**Given task**
Duplicate the data below word for word, taking everything from the line containing "This screenshot has width=419, height=907." down to the line containing "Click the 大小比", with both of those lines included.

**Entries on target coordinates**
★ ★ ★ ★ ★
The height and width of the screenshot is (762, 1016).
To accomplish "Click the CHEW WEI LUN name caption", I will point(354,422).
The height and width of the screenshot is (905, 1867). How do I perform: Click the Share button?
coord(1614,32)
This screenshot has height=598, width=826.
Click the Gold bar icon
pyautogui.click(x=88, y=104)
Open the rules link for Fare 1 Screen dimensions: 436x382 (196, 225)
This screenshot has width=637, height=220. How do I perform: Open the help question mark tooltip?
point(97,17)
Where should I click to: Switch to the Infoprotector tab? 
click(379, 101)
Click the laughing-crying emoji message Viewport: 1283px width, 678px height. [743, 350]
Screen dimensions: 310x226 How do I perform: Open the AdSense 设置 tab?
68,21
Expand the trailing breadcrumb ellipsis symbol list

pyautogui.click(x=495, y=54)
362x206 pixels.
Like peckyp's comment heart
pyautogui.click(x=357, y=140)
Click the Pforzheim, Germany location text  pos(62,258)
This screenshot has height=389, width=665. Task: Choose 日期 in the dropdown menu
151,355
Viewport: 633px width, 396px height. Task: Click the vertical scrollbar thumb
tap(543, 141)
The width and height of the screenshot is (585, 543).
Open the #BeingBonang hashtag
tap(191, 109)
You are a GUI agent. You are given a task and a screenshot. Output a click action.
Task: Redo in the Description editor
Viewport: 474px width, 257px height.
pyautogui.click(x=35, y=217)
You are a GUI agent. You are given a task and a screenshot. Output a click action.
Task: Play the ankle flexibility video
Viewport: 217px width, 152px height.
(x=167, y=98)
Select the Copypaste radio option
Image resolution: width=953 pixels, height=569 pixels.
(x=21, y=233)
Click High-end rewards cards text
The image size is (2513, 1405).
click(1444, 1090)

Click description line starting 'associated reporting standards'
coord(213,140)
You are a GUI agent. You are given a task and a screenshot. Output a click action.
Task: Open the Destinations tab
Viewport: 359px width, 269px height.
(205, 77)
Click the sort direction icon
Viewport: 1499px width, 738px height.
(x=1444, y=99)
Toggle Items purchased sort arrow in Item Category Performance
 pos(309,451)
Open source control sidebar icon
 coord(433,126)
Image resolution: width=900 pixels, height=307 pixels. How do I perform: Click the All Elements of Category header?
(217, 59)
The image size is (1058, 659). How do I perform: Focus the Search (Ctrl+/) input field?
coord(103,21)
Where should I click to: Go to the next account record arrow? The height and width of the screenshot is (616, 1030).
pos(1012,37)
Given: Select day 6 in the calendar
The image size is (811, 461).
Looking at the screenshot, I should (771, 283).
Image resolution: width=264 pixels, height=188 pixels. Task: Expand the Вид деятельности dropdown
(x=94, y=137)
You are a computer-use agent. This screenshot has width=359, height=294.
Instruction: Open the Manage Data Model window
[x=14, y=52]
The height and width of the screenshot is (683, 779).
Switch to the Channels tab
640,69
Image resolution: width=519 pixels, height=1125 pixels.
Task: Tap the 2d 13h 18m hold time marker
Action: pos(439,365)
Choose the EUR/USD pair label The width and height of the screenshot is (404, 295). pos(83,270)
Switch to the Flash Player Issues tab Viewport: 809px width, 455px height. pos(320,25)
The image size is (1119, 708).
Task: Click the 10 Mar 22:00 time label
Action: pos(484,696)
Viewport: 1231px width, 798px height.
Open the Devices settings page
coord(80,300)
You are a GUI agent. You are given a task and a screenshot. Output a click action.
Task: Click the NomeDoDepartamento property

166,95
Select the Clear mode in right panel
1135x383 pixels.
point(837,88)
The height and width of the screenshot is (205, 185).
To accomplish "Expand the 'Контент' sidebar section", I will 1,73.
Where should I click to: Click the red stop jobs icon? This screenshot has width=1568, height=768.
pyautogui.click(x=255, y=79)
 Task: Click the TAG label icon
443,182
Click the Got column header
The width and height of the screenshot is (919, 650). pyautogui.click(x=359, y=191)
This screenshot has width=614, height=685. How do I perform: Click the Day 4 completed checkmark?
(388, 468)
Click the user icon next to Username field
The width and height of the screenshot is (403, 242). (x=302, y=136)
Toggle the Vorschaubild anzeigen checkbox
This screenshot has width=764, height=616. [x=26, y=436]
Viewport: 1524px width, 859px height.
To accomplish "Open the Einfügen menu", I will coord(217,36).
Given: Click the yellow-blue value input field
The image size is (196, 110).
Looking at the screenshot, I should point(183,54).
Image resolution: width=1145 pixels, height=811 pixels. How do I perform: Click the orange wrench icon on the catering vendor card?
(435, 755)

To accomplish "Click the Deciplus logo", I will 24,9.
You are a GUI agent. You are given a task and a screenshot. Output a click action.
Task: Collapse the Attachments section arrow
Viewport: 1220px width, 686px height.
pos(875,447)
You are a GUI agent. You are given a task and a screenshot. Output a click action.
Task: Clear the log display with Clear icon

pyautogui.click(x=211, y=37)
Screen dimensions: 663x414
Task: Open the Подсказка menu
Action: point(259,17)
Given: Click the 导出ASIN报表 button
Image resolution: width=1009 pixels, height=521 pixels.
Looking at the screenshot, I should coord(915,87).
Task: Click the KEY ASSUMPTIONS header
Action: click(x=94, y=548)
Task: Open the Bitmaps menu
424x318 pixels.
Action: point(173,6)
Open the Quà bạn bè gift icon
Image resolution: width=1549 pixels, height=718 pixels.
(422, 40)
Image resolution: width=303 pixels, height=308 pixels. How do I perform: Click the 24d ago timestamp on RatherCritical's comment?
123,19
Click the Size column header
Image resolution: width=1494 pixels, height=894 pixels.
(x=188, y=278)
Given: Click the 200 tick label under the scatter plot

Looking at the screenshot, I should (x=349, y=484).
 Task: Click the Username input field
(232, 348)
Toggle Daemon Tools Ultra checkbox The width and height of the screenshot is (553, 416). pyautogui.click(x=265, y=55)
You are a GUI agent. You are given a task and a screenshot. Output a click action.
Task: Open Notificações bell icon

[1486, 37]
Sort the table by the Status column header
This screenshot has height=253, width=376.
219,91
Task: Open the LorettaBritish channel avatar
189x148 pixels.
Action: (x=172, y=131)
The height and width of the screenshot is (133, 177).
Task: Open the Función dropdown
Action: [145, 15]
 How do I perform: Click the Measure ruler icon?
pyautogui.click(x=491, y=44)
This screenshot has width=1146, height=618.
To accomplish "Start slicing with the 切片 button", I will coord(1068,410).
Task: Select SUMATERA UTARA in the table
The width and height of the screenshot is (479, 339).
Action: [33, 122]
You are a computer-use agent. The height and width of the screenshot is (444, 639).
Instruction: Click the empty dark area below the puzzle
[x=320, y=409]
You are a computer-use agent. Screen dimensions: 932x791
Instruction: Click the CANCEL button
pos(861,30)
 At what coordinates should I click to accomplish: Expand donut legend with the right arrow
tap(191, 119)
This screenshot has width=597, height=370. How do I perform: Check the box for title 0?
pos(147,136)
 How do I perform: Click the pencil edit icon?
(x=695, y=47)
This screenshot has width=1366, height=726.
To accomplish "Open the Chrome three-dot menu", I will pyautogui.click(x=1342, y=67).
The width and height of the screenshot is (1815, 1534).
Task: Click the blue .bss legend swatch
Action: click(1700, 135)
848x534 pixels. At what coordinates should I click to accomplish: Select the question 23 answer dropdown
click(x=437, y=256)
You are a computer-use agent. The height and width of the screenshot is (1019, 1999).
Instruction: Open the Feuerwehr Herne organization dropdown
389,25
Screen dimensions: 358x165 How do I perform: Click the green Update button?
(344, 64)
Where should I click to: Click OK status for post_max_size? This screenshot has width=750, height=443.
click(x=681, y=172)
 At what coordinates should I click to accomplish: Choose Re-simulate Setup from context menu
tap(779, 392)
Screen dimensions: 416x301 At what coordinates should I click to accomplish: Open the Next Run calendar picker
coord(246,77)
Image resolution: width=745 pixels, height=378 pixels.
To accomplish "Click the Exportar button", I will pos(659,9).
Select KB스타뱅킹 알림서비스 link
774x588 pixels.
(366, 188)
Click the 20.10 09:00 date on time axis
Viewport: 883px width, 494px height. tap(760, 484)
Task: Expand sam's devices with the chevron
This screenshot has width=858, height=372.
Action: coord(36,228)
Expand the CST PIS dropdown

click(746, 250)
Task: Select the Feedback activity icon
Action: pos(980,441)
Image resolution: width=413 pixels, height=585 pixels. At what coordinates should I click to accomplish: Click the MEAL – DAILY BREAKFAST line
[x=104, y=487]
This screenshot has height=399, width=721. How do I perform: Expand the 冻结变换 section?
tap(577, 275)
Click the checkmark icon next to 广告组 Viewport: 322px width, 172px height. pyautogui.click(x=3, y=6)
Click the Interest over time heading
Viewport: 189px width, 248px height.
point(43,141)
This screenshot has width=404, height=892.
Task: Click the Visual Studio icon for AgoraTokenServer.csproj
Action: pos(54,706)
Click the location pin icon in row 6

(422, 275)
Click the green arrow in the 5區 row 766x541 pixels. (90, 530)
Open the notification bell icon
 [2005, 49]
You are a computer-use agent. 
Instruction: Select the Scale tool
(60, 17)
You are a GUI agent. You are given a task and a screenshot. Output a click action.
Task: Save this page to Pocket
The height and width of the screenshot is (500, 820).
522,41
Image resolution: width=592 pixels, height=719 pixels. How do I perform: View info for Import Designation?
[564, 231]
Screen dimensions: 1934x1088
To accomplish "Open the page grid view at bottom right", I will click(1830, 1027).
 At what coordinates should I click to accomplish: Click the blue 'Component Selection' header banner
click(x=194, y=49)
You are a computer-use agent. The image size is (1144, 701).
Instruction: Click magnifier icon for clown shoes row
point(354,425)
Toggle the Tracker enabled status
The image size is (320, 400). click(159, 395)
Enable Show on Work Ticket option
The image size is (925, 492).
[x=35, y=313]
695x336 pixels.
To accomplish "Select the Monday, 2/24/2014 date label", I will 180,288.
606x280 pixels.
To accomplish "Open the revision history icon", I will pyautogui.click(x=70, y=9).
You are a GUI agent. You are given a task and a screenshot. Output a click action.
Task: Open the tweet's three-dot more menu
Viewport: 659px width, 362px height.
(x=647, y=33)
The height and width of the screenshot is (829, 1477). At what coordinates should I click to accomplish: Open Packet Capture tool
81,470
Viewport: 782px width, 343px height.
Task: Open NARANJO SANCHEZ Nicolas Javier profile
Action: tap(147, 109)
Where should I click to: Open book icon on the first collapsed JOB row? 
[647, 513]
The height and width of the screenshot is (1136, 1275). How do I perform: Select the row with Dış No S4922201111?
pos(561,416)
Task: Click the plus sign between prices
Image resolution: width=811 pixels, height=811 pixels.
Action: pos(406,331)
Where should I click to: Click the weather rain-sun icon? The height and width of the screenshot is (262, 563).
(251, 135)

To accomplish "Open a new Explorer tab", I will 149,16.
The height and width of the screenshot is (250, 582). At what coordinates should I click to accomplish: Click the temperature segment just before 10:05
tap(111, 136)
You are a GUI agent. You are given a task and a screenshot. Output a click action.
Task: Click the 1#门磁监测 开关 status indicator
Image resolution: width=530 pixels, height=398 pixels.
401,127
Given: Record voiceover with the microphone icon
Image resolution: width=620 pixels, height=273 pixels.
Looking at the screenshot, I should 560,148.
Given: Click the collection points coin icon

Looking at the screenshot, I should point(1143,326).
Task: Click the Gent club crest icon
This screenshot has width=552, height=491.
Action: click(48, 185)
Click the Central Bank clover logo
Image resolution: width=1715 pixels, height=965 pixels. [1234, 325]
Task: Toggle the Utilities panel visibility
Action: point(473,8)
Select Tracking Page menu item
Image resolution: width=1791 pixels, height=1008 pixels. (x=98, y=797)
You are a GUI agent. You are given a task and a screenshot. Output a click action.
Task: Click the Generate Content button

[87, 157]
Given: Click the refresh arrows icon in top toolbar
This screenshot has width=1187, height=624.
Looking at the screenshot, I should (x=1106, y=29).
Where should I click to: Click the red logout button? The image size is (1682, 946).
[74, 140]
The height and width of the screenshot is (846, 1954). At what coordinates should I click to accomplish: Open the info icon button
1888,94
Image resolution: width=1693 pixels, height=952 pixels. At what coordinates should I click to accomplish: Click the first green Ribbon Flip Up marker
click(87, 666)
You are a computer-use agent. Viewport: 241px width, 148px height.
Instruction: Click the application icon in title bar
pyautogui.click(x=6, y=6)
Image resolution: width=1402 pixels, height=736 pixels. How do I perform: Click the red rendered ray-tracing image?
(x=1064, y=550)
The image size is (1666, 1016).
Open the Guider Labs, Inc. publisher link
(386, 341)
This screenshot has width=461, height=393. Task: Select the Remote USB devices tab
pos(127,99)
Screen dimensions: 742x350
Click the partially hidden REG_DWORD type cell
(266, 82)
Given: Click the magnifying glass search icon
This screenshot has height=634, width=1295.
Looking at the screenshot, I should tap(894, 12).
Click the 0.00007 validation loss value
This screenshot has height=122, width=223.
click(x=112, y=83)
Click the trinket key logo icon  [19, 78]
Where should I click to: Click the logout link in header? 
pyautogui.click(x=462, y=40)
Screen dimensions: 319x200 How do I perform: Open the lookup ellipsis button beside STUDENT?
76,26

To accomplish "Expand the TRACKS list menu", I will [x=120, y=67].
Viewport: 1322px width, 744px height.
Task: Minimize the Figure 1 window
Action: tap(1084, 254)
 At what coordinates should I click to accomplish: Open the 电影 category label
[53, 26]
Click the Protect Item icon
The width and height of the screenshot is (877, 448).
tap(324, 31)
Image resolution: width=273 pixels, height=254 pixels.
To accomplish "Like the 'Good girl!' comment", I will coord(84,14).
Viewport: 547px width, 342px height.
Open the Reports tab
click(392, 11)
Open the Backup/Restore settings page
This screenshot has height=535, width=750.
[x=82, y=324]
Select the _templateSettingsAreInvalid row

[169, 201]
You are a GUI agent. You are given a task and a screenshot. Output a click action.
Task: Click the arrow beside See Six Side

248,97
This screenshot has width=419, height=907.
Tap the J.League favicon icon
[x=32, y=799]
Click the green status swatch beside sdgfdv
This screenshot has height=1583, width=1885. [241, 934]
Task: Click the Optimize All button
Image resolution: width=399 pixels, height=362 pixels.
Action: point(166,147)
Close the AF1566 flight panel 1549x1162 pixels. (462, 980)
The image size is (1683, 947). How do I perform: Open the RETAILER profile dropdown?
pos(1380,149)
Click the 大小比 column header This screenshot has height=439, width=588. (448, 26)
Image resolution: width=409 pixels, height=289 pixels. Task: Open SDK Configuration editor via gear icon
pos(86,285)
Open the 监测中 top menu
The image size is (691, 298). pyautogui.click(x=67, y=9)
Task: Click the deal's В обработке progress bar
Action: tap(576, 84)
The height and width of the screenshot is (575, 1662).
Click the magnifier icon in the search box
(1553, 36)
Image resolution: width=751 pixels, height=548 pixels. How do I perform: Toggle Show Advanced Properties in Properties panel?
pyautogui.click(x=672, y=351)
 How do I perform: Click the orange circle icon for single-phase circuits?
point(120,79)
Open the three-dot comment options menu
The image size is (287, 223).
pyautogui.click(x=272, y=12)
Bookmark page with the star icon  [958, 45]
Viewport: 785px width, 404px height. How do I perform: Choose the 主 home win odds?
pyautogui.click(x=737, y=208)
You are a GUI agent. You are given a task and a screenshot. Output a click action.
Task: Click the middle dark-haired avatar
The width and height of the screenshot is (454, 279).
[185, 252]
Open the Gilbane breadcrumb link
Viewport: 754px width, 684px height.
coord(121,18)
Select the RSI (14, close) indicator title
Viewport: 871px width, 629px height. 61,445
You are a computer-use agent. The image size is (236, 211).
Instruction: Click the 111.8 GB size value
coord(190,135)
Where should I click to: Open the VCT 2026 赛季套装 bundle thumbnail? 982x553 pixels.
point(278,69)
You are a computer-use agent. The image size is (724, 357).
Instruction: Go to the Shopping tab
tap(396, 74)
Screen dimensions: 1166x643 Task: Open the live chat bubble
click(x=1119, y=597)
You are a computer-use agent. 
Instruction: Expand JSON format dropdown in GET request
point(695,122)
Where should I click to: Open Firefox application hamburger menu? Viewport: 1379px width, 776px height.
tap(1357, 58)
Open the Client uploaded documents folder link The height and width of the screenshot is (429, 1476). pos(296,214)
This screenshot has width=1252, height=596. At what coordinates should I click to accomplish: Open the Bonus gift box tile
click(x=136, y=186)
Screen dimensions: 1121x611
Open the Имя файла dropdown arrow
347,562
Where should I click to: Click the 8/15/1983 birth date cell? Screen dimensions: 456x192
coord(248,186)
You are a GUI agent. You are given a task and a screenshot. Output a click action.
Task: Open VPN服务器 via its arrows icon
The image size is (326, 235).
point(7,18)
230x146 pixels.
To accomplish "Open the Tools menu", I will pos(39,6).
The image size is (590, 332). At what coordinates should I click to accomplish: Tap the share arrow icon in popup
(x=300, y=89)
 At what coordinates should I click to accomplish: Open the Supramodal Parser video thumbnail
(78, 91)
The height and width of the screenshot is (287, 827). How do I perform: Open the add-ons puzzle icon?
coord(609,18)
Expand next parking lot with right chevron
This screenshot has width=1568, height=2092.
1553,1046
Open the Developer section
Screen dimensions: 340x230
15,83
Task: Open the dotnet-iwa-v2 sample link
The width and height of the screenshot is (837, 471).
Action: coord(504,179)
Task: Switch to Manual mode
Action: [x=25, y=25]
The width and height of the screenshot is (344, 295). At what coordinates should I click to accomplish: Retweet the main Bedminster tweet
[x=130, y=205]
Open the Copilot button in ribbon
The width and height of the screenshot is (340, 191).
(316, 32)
★ ★ ★ ★ ★
**The output**
This screenshot has width=419, height=907.
Tap the J.League favicon icon
[x=32, y=799]
Click the green status swatch beside sdgfdv
This screenshot has height=1583, width=1885. [241, 934]
Task: Click the Optimize All button
Image resolution: width=399 pixels, height=362 pixels.
Action: point(166,147)
Close the AF1566 flight panel 1549x1162 pixels. (462, 980)
The image size is (1683, 947). How do I perform: Open the RETAILER profile dropdown?
pos(1380,149)
Click the 大小比 column header This screenshot has height=439, width=588. (448, 26)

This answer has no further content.